Grand Junction ranks near top in job loss

Grand Junction experienced one of the nation’s highest year-over-year percentage drops in employment in November.

Grand Junction had 1,200 fewer nonfarm payroll employees in November 2010 than it had in November 2009, according to numbers released this week by the U.S. Bureau of Labor Statistics. That brought the total to 59,200 payroll employees in nonfarming positions two months ago in the Grand Junction metropolitan area.

That’s a 2 percent drop, a percentage that ties Grand Junction with Carson City, Nev.; Kansas City, Mo.; and Lexington-Fayette, Ky., for the 24th largest employment dip among 362 U.S. metropolitan areas during that time period. It also places the western Colorado city in the top 7 percent in a ranking of largest payroll employee losses in the nation.

Yuba City, Calif., tops the list with a 3.7 percent dip in employees in November 2010 compared to November 2009. Ocean City, N.J., is at the bottom of the list. The coastal city increased nonfarm payroll employment by 17.6 percent year-over-year in November to 42,700.
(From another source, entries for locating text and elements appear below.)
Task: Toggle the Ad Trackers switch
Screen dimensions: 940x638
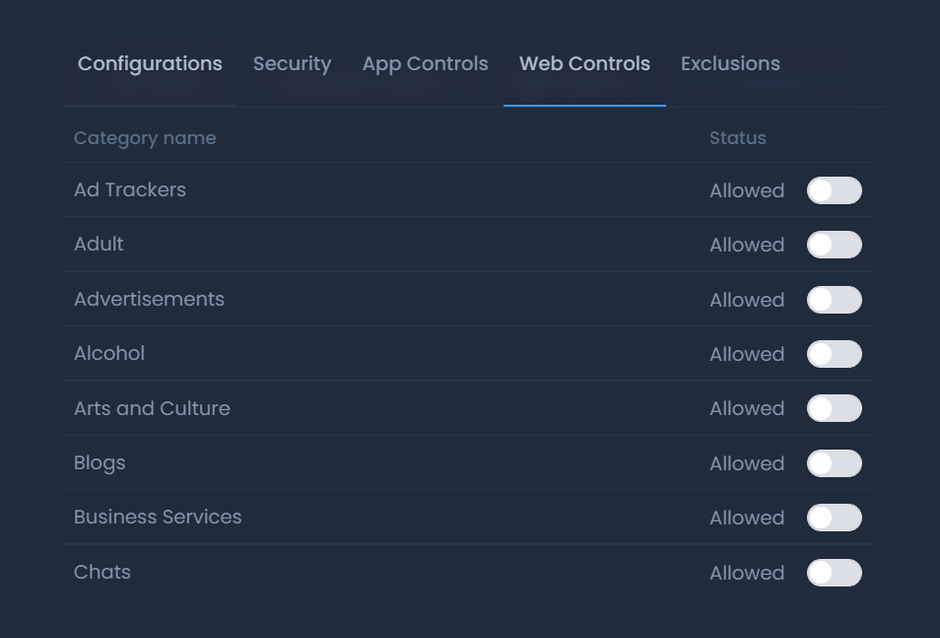Action: click(834, 190)
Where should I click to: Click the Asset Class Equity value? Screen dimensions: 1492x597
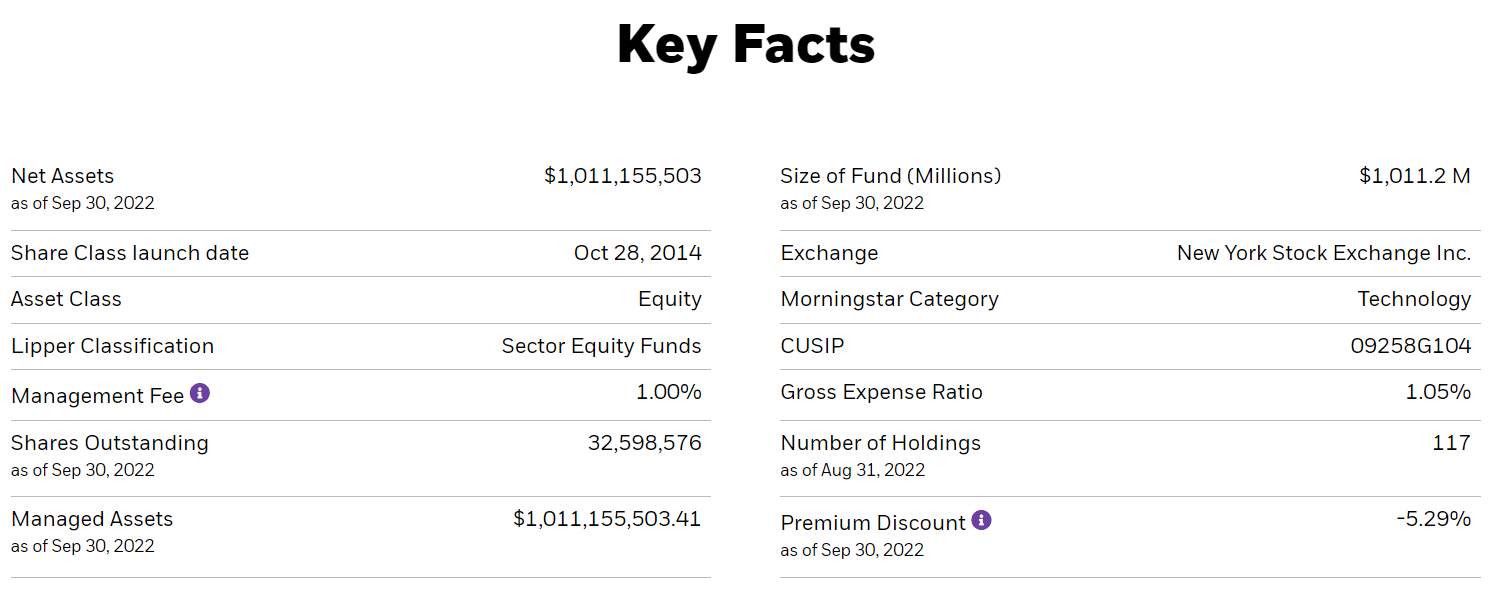(669, 299)
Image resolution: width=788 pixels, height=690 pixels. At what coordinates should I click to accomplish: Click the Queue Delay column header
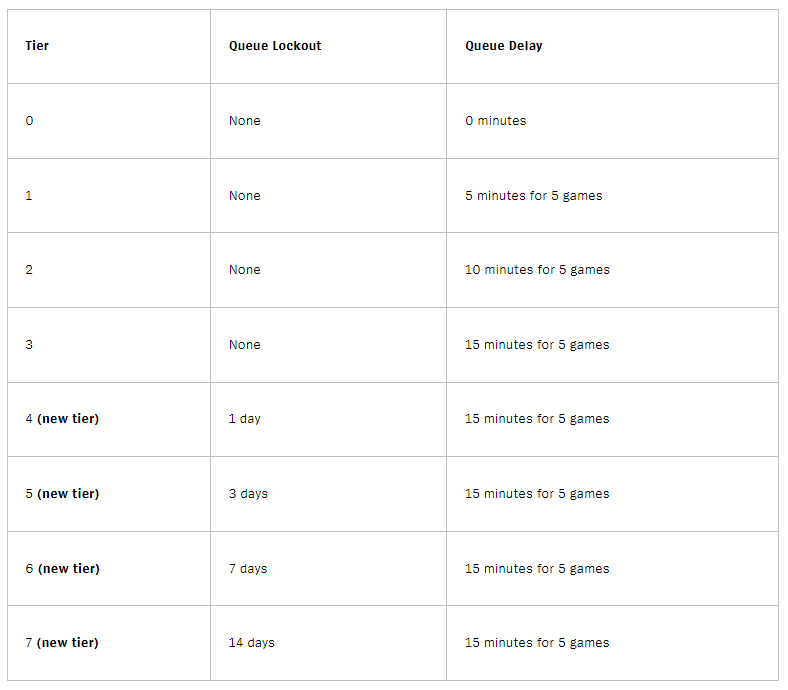coord(504,46)
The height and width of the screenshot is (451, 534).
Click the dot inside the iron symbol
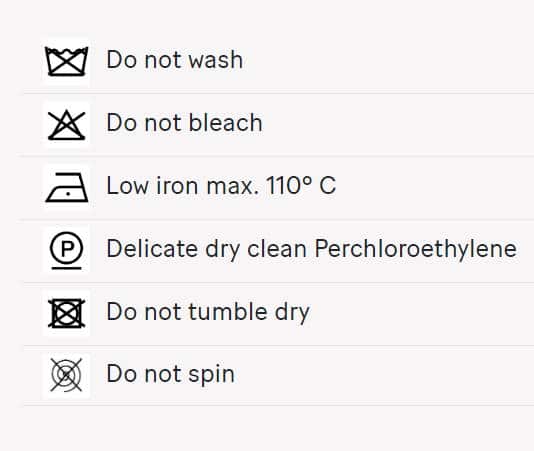68,194
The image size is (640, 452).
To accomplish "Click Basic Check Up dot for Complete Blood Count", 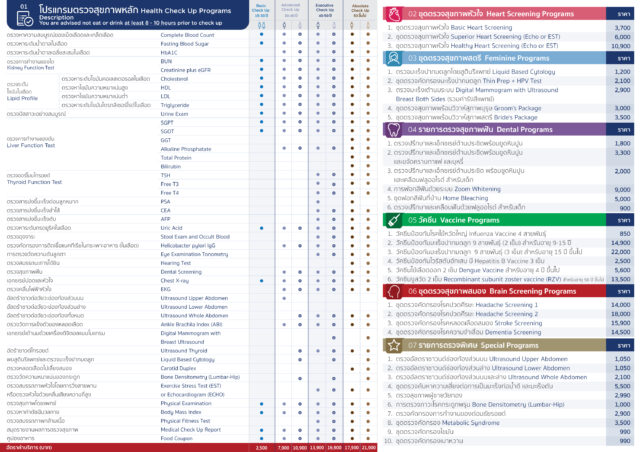I will [261, 35].
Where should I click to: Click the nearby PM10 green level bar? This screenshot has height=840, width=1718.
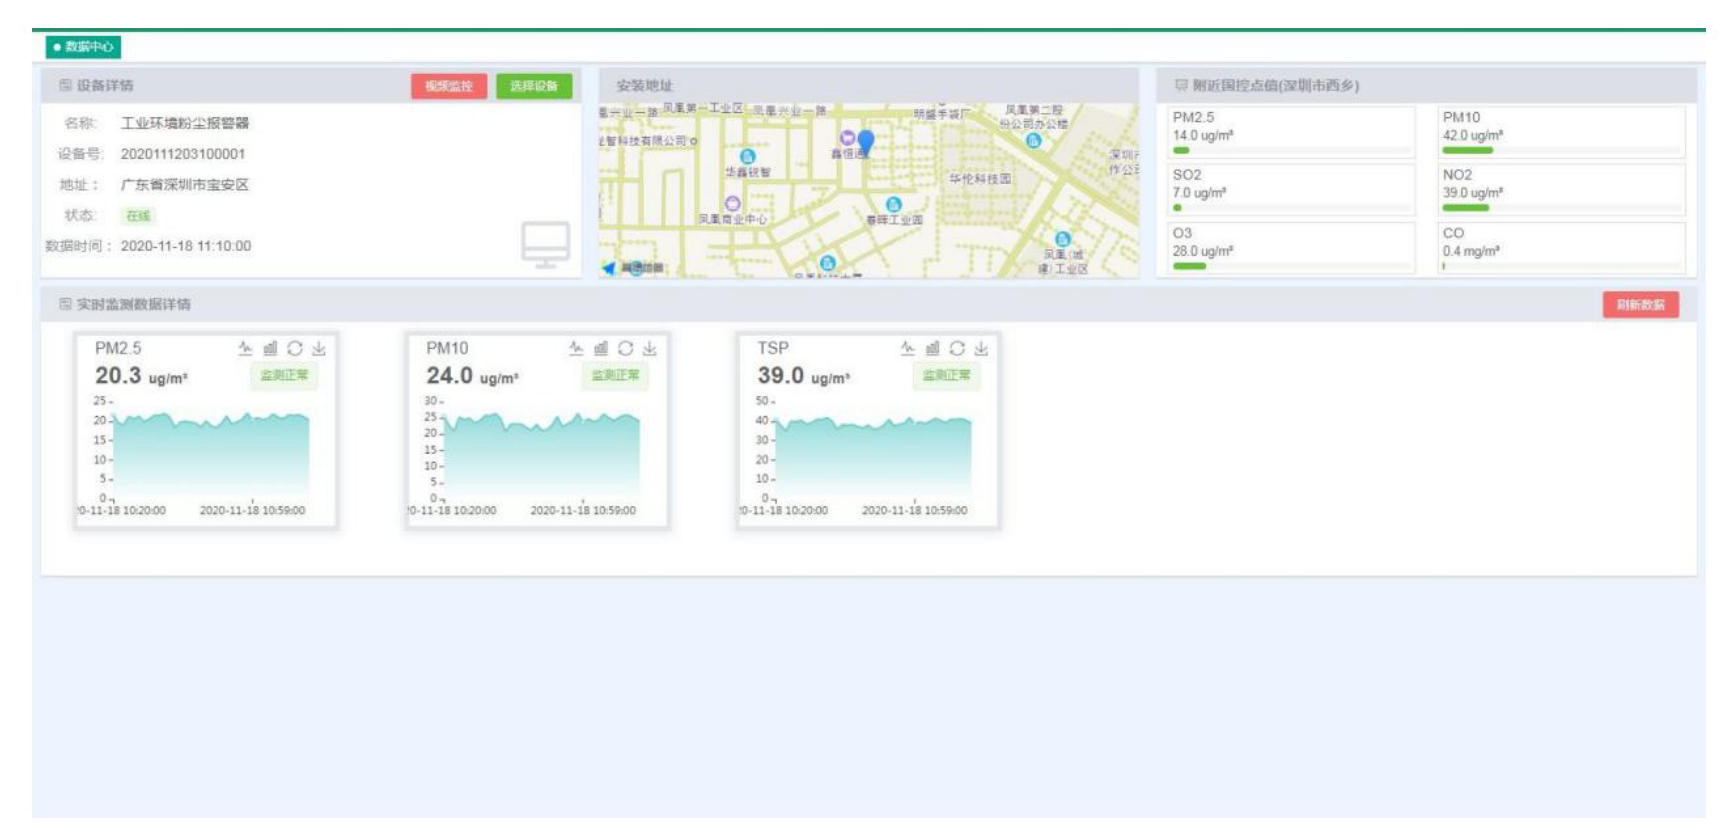pos(1467,151)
It’s hard to tell how many of Grand Junction’s lost employees left town entirely because plenty of Realtors and landlords are keeping the lights on in empty homes to make them more attractive to buyers and renters, skewing a traditional move-out indicator.

School District 51 enrollment also remained steady this year, but student counts don’t indicate how many childless people or people who worked in Grand Junction while their children lived elsewhere may have moved on.

Express Employment Professionals Owner Nina Anderson said she noticed an exodus among her job-placement clients.

Of the 50 people she had actively seeking employment through the agency in the past two months, a dozen decided to move out of the area. Many are leaving for areas in the northern United States, especially workers trained in the energy sector and construction industry, Anderson said.

She said there is hope for those who still are looking for employment.

Usually when Express is unable to find employment for people, it’s because the job pays less than unemployment or what it would cost for day care, or the business wants a long-term employee and the client wants something more short-term, she said.

“People are hiring,” Anderson said. “It’s night and day from where we were a year ago.”

The Colorado Department of Labor and Employment, the source for the Bureau of Labor Statistic’s Colorado data, listed a 1,200-person drop and 2 percent decrease year-over-year in nonfarm wage and salary employment in Grand Junction for the seasonally adjusted and nonseasonally adjusted categories in November. The BLS compares metropolitan areas using nonseasonally adjusted numbers.

Nonfarm wage and salary employees aren’t the only areas hard hit by the economy in the Grand Valley.

Seasonally adjusted data for overall employment lists 69,900 employees in the Grand Junction area in November 2010. That’s a 2,300-person dip from November 2009 and 10,200 workers shy of the number of people working in the area in November 2008.

Grand Junction’s had a 10.1 percent seasonally adjusted unemployment rate in November.